[nolan@nprescott.com] $>  cat blog archive feed

Top Web Servers

2016-03-18

I decided it would be interesting to investigate the most popular web servers in use today. Let's see if anything interesting shakes out.

Why?

I think it's useful to stay on top of trends in the industry. I think the best way to stay engaged is to entertain these passing curiosities, I find that in trying to answer one question I inevitably learn a host of other things unrelated to it. This is, for me, the fastest way to get a holistic view of things.

How?

I'm basing "popularity" off of a subset of Alexa's report of the top million most popular sites. You can follow along with the same data-set if you would like. I realize there's a certain level of faith placed in Alexa here, a better alternative might be to collate lists from multiple sources like Quantcast, but Alexa's data-set is more readily available.

First Things First

I am only interested in the self-reported server type for each of the sites, this ignores the case of supporting infrastructure beyond the top-level web server, but we're running fast and loose here.

The easiest way I can think of to check is with cURL using the -I flag to request only the header response. I had to adjust expectations when I set things running against the full million URLs and came to realize it would take approximately 120 hours to complete. Instead I ran against the top 10,000 sites and finished up in about an hour.

head -n 10000 top-1m.csv | xargs -P4 -I{} curl -I {} >> output.txt

I'm not following redirects because it is unnecessary for this particular experiment. The output:

 HTTP/1.1 301 Moved Permanently
 Pragma: no-cache
 Location: https://facebook.com/
 Cache-Control: private, no-cache, no-store, must-revalidate
 Expires: Sat, 01 Jan 2000 00:00:00 GMT
 Vary: Accept-Encoding
 Content-Type: text/html
 X-FB-Debug: weUIry9+s+K9742KJTrA6mFu/tNRbhIx2kphr/7eyl1il6OmXwa3XoAoF9XrVSTQUJymhOY9r3NK3QpKN7lsXA==
 Date: Fri, 18 Mar 2016 14:36:58 GMT
 Connection: keep-alive
 Content-Length: 0

 HTTP/1.1 301 TLS Redirect
 Server: Varnish
 Location: https://wikipedia.org/
 Content-Length: 0
 Accept-Ranges: bytes
 Date: Fri, 18 Mar 2016 14:36:59 GMT
 X-Varnish: 3360237012
 Age: 0
 Via: 1.1 varnish
 Connection: close
 X-Cache: cp2001 frontend int(0)
 Set-Cookie: WMF-Last-Access=18-Mar-2016;Path=/;HttpOnly;Expires=Tue, 19 Apr 2016 12:00:00 GMT
 X-Client-IP: 75.53.203.26
 Set-Cookie: GeoIP=US:TX:Chireno:31.48:-94.40:v4; Path=/; Domain=.wikipedia.org

For me the only thing of interest here is the reported Server: name.
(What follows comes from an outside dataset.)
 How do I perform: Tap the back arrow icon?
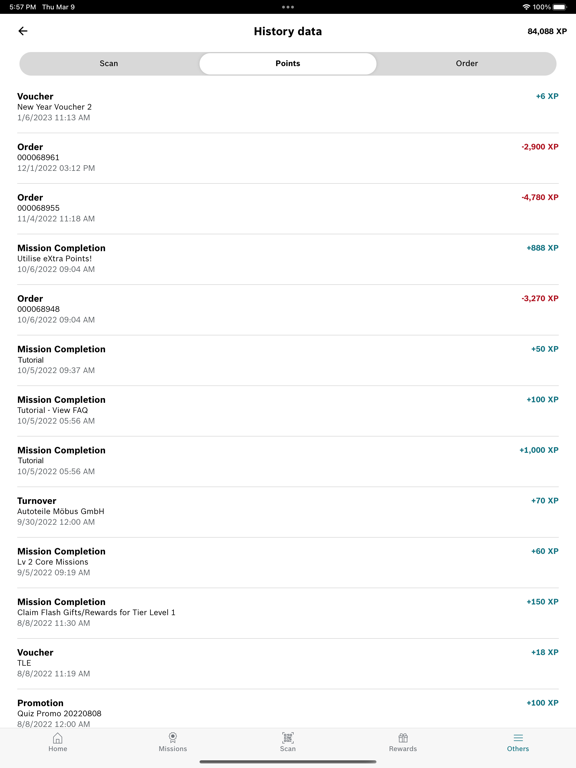pos(23,31)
So stripping that out from the rest is easy enough, along with a rough count of each type:

awk '/^Server: / { print $2 }' output.txt | sort | uniq -c | sort -rn | head -n20
     1686 nginx
     1596 Apache
     1200 cloudflare-nginx
      414 Microsoft-IIS/7.5
      323 BigIP
      209 Microsoft-IIS/8.5
      200 nginx/1.6.2
      186 AkamaiGHost
      165 Apache/2.2.15
      143 nginx/1.8.0
      134 Varnish
      112 gws
       95 Microsoft-IIS/6.0
       94 nginx/1.8.1
       88 nginx/1.4.6
       86 Apache/2.2.22
       83 Tengine
       74 LiteSpeed
       70 Apache-Coyote/1.1
       67 Apache/2.4.7

The most obvious issue is the mixing of specific versions of the same server software. I derived a more general list with the following:

awk '/^Server: / { split($2, arr, "/"); print arr[1] }' output.txt | sort | uniq -c | sort -rn | head -n20
     1686 nginx
     1596 Apache
     1200 cloudflare-nginx
     1030 nginx
      826 Microsoft-IIS
      797 Apache
      323 BigIP
      186 AkamaiGHost
      134 Varnish
      112 gws
       83 Tengine
       74 LiteSpeed
       70 Apache-Coyote
       64 AmazonS3
       45 UltraDNS
       41 Tengine
       38 QRATOR
       37 openresty
       36 DNSME
       31 sffe

Which reveals another issue present in the server responses that cURL has written to the output file - control characters present result in repeated entries for the same server types. Let's strip those out with sed:

sed 's/^M//g' output.txt > filtered_output.txt

Final Tally on Top Web Servers

count server name
2716 nginx
2393 Apache
1200 cloudflare-nginx
827 Microsoft-IIS
323 BigIP
186 AkamaiGHost
135 Varnish
124 Tengine
112 gws
74 LiteSpeed
70 Apache-Coyote
64 AmazonS3
51 openresty
45 UltraDNS
41 lighttpd
38 QRATOR
36 DNSME
31 sffe
28 Server
26

top 10 web servers

Takeaways

It is interesting to note just how many times Nginx is included in this list, what could be described as "vanilla nginx", Cloudflare's custom implementation which uses Lua, and openresty which, like Cloudflare's version, uses Lua throughout.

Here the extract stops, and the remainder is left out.